Allah’ın en sevdiği kulları, peygamberler ve salih kişiler, en şiddetli belalara maruz kalmışlardır. Eğer musibetler kötü bir şey olsaydı, Allah en sevdiği kullarına bunları vermezdi. Hadis-i şerifte de belirtildiği gibi: “En ziyade musibet ve zorluklara maruz kalanlar, insanların en iyisi, en kâmilleridir.”
Müminlerin günahları, çoğu kez bu dünyada başlarına gelen bela ve musibetlerle temizlenir. Böylece ahirete kalmaz. Ancak kâfirlerin ve zalimlerin büyük günahları, bu dünyadaki cezalarla karşılanamaz ve ahirete bırakılır.
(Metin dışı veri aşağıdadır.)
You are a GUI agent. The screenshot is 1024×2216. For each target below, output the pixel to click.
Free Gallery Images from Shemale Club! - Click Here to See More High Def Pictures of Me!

Büyük suçlar, büyük mahkemelerde görülür; cehennem gibi bir ceza, ancak onların suçlarına mukabil gelir.
Laik Rejim ve İman
Değerli kardeşlerim, “Laik rejimden memnunum” diyen bir kimse, şeriatı yalanlamadığı, inkar etmediği ve onunla alay etmediği sürece, bu sözle imanını kaybetmez. “Küfre rıza küfürdür” ilkesi, kişinin kalbindeki niyet ve inançla ilgilidir. Bu tür konular, derin ve hassas meselelerdir. Tekfir, yani birini kafir ilan etmek, sıradan bir olay değildir ve dikkatle ele alınmalıdır.
Bu tür meselelerde, kişinin niyetini ve inancını sorgulamak yerine, kendi imanımızı güçlendirmeye odaklanmalıyız. Rabbim, bizleri doğru yoldan ayırmasın ve imanımızı muhafaza etsin. Selam ve dua ile…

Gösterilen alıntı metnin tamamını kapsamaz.